Monday, 23 de December de 2024 ISSN 1519-7670 - Ano 24 - nº 1319

Último Segundo

GOVERNO LULA
Alberto Dines

O PT e a arte de ser oposição, 04/05/07

‘Letargia e inação dominam o quadro político brasileiro, mas nem o governo, seu partido e seus aliados são os únicos responsáveis. A oposição, ou a falta de oposição, contribui decisivamente para o ambiente desolado e desanimado, no máximo interrompido por breves e burocráticos resmungos.

Os remanescentes do antigo PFL parecem baratas tontas: perderam meses discutindo o novo nome do partido e afinal escolheram a abreviação suicida (‘Dem’) que tem tudo para lembrar o demo e quase nada a aproximá-lo do compromisso democrático. A breve e lamentável passagem de Cláudio Lembo pelo governo paulista e a histórica bipolaridade do senador ACM, entre outros exemplos chocantes, revelam um DNA marcado pela vocação para o servilismo.

O desfibramento da oposição pode ser basicamente identificado no seu principal partido, o PSDB. Embora inspirado na combinação da social-democracia do pós-guerra europeu com o ‘New Deal’ americano, o partido é na verdade um clube de candidatos. Surgiu como trincheira contra as jogadas caudilhescas de Orestes Quércia para tomar conta do PMDB paulista e desde então é empurrado pelo talento dos principais postulantes. Deu certo quando FHC, ainda ministro da Fazenda de Itamar Franco, implantou o Plano Real e começou a soçobrar quando o governo e o seu partido aceitaram o veto bonapartista do mesmo ACM à indicação de José Serra como ministro do Desenvolvimento.

José Serra em 2002 chegou à arena para enfrentar Lula já batido e abatido pelo fogo amigo dos correligionários e supostos aliados. É preciso não esquecer a dramática observação do presidente FHC sobre a mais devastadora traição do presidente do partido, Tasso Jereissati: ‘Essa foi uma facada pela frente’.

O ninho dos tucanos, apelidado de tucanato é, na verdade, um serpentário alimentado abertamente pelas ambições pessoais, sem qualquer suporte ideológico diferenciador (caso das tendências petistas). A candidatura Alckmin resultou do mesmo voluntarismo medíocre e provinciano, desprovido de recheio político ou programático.

Em matéria de oposição, incluindo o período áureo da UDN (1945-1964), o PT foi exemplar. Criou um paradigma de coerência e militância que dificilmente será igualado. Como entidade política foi mais organizado, portanto mais eficaz, quando divergia do governo FHC do que ao apoiar o do companheiro Lula. Graças ao PT, como oposição, temos hoje uma referência concreta para perceber a extensão dos seus pecados como situação.

A visita de Tasso Jereissati, presidente do PSDB, ao presidente da República foi insensata, oportunista, deletéria. Faria sentido em maio do ano passado, como gesto de solidariedade, quando o Brasil foi agredido pelos delírios xenófobos de Evo Morales. Agora, diante de um governo seduzido por unanimidades, sugere capitulação.

» TAREFA
No trecho, que abreviação os remanescentes do antigo PFL escolheram para o novo nome do partido? Os dados são um material à parte e não têm ligação com o trecho.

» DADOS BRUTOS
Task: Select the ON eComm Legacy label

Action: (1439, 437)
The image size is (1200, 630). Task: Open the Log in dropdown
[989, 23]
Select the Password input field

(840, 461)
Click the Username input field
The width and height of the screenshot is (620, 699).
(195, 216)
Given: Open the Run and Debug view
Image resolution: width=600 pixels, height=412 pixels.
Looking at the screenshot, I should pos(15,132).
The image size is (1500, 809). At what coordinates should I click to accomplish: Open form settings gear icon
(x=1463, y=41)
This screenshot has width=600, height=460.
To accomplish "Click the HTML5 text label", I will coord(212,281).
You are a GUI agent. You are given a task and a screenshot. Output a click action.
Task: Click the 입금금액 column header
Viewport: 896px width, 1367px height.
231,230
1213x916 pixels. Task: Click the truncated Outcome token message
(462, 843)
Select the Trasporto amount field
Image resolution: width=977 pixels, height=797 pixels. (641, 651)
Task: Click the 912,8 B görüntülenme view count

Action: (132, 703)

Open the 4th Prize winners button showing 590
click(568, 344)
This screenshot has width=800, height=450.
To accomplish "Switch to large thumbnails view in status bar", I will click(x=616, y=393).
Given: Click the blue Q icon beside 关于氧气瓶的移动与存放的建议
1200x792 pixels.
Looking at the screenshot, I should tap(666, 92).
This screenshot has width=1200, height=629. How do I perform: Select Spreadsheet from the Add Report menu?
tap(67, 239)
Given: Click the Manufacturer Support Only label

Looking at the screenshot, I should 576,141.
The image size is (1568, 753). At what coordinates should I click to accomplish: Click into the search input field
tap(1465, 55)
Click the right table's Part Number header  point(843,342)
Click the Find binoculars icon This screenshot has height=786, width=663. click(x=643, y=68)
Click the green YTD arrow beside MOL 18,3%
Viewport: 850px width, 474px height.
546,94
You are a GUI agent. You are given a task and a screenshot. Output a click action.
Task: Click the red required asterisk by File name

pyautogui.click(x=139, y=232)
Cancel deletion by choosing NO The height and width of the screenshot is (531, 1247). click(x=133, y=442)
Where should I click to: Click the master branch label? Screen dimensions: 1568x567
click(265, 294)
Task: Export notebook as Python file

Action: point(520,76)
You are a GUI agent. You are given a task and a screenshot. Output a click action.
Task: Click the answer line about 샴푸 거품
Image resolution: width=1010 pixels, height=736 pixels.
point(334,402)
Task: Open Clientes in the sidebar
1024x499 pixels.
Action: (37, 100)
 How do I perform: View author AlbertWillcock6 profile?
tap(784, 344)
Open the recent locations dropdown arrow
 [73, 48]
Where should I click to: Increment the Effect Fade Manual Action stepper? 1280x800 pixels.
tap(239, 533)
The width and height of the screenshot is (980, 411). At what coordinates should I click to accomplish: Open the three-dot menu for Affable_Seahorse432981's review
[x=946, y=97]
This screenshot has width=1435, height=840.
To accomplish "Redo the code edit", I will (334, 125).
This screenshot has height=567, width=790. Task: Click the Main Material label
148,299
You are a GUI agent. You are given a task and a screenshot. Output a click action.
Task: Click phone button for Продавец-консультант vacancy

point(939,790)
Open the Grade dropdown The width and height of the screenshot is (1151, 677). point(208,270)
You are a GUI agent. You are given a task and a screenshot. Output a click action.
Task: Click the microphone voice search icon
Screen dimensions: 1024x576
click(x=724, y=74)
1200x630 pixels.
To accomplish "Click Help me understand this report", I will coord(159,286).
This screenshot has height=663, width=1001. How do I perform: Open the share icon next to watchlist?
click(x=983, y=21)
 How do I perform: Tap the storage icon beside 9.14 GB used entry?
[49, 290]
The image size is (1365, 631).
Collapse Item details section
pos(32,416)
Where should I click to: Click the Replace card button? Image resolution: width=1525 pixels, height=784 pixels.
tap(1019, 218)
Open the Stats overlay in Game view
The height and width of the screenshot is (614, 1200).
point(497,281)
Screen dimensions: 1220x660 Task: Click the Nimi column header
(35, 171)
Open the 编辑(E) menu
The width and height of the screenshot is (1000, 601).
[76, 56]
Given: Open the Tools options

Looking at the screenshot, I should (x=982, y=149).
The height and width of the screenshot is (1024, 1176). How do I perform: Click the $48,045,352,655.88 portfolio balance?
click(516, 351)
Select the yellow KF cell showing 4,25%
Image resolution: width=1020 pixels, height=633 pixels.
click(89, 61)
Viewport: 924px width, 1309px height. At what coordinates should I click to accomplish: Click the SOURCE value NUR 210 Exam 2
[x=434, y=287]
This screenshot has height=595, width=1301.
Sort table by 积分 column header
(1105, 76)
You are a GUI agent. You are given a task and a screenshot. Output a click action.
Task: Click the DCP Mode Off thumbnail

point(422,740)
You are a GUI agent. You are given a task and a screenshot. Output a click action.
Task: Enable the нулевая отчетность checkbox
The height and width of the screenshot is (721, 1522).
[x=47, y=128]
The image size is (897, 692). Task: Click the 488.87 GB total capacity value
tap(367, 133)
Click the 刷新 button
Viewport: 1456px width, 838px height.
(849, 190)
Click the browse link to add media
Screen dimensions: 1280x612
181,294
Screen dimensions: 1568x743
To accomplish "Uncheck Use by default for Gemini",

» RESPOSTA
A abreviação ‘Dem’.